Work required -> Convert the lines below into a Markdown table with two columns, "Row" for the row number and "Line" for the line itself, omitting blank lines.

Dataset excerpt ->
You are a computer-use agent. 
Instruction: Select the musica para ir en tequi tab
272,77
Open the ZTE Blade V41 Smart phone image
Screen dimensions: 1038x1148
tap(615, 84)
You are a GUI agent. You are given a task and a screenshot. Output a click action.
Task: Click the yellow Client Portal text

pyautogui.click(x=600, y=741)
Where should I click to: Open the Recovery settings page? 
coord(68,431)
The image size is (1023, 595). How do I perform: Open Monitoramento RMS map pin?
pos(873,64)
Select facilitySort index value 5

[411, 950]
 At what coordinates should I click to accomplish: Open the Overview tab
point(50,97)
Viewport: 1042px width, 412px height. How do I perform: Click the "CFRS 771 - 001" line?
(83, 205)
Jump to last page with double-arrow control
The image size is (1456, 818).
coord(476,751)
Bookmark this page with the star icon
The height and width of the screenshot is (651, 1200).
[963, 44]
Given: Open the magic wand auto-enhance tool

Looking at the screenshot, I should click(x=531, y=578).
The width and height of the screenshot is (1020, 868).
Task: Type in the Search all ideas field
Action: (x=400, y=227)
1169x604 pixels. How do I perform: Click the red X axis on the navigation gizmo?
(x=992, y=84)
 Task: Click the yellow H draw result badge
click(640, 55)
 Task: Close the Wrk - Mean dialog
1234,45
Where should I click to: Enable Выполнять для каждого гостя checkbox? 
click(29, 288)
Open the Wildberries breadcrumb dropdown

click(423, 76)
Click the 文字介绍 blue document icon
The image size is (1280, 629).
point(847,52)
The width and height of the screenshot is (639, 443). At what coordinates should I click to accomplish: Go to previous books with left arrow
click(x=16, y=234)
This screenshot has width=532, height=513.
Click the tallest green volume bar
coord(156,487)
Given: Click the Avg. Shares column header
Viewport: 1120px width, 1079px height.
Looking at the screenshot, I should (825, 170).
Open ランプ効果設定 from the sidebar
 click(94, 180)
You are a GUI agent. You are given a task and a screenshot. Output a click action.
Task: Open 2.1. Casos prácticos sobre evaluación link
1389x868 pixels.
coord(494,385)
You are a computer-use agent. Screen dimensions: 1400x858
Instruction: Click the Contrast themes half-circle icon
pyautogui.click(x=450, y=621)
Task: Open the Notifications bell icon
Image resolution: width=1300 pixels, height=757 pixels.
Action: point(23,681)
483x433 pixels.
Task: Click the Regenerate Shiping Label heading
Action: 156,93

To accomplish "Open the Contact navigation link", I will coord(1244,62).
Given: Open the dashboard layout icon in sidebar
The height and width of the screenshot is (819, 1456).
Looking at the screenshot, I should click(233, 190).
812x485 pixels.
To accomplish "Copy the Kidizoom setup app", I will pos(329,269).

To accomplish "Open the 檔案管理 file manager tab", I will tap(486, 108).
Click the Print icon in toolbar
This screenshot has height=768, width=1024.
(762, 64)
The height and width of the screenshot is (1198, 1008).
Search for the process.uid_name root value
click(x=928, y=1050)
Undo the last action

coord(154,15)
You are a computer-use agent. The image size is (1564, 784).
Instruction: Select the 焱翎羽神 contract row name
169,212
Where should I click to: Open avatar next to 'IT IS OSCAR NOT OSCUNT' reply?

Correct response ->
| Row | Line |
|---|---|
| 1 | You are a computer-use agent.  |
| 2 | Instruction: Select the musica para ir en tequi tab |
| 3 | 272,77 |
| 4 | Open the ZTE Blade V41 Smart phone image |
| 5 | Screen dimensions: 1038x1148 |
| 6 | tap(615, 84) |
| 7 | You are a GUI agent. You are given a task and a screenshot. Output a click action. |
| 8 | Task: Click the yellow Client Portal text |
| 9 | pyautogui.click(x=600, y=741) |
| 10 | Where should I click to: Open the Recovery settings page?  |
| 11 | coord(68,431) |
| 12 | The image size is (1023, 595). How do I perform: Open Monitoramento RMS map pin? |
| 13 | pos(873,64) |
| 14 | Select facilitySort index value 5 |
| 15 | [411, 950] |
| 16 |  At what coordinates should I click to accomplish: Open the Overview tab |
| 17 | point(50,97) |
| 18 | Viewport: 1042px width, 412px height. How do I perform: Click the "CFRS 771 - 001" line? |
| 19 | (83, 205) |
| 20 | Jump to last page with double-arrow control |
| 21 | The image size is (1456, 818). |
| 22 | coord(476,751) |
| 23 | Bookmark this page with the star icon |
| 24 | The height and width of the screenshot is (651, 1200). |
| 25 | [963, 44] |
| 26 | Given: Open the magic wand auto-enhance tool |
| 27 | Looking at the screenshot, I should click(x=531, y=578). |
| 28 | The width and height of the screenshot is (1020, 868). |
| 29 | Task: Type in the Search all ideas field |
| 30 | Action: (x=400, y=227) |
| 31 | 1169x604 pixels. How do I perform: Click the red X axis on the navigation gizmo? |
| 32 | (x=992, y=84) |
| 33 |  Task: Click the yellow H draw result badge |
| 34 | click(640, 55) |
| 35 |  Task: Close the Wrk - Mean dialog |
| 36 | 1234,45 |
| 37 | Where should I click to: Enable Выполнять для каждого гостя checkbox?  |
| 38 | click(29, 288) |
| 39 | Open the Wildberries breadcrumb dropdown |
| 40 | click(423, 76) |
| 41 | Click the 文字介绍 blue document icon |
| 42 | The image size is (1280, 629). |
| 43 | point(847,52) |
| 44 | The width and height of the screenshot is (639, 443). At what coordinates should I click to accomplish: Go to previous books with left arrow |
| 45 | click(x=16, y=234) |
| 46 | This screenshot has width=532, height=513. |
| 47 | Click the tallest green volume bar |
| 48 | coord(156,487) |
| 49 | Given: Click the Avg. Shares column header |
| 50 | Viewport: 1120px width, 1079px height. |
| 51 | Looking at the screenshot, I should (825, 170). |
| 52 | Open ランプ効果設定 from the sidebar |
| 53 |  click(94, 180) |
| 54 | You are a GUI agent. You are given a task and a screenshot. Output a click action. |
| 55 | Task: Open 2.1. Casos prácticos sobre evaluación link |
| 56 | 1389x868 pixels. |
| 57 | coord(494,385) |
| 58 | You are a computer-use agent. Screen dimensions: 1400x858 |
| 59 | Instruction: Click the Contrast themes half-circle icon |
| 60 | pyautogui.click(x=450, y=621) |
| 61 | Task: Open the Notifications bell icon |
| 62 | Image resolution: width=1300 pixels, height=757 pixels. |
| 63 | Action: point(23,681) |
| 64 | 483x433 pixels. |
| 65 | Task: Click the Regenerate Shiping Label heading |
| 66 | Action: 156,93 |
| 67 | To accomplish "Open the Contact navigation link", I will coord(1244,62). |
| 68 | Given: Open the dashboard layout icon in sidebar |
| 69 | The height and width of the screenshot is (819, 1456). |
| 70 | Looking at the screenshot, I should click(233, 190). |
| 71 | 812x485 pixels. |
| 72 | To accomplish "Copy the Kidizoom setup app", I will pos(329,269). |
| 73 | To accomplish "Open the 檔案管理 file manager tab", I will tap(486, 108). |
| 74 | Click the Print icon in toolbar |
| 75 | This screenshot has height=768, width=1024. |
| 76 | (762, 64) |
| 77 | The height and width of the screenshot is (1198, 1008). |
| 78 | Search for the process.uid_name root value |
| 79 | click(x=928, y=1050) |
| 80 | Undo the last action |
| 81 | coord(154,15) |
| 82 | You are a computer-use agent. The image size is (1564, 784). |
| 83 | Instruction: Select the 焱翎羽神 contract row name |
| 84 | 169,212 |
| 85 | Where should I click to: Open avatar next to 'IT IS OSCAR NOT OSCUNT' reply? |